<<<<
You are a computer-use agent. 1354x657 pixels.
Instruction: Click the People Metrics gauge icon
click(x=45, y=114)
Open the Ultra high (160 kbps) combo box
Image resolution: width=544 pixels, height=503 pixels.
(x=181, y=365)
>>>>
Requirements –
Rewrite the lines above as a Markdown table with a "Row" column holding the row number and a "Line" column holding the line, omitting any blank lines.

Worked solution –
| Row | Line |
|---|---|
| 1 | You are a computer-use agent. 1354x657 pixels. |
| 2 | Instruction: Click the People Metrics gauge icon |
| 3 | click(x=45, y=114) |
| 4 | Open the Ultra high (160 kbps) combo box |
| 5 | Image resolution: width=544 pixels, height=503 pixels. |
| 6 | (x=181, y=365) |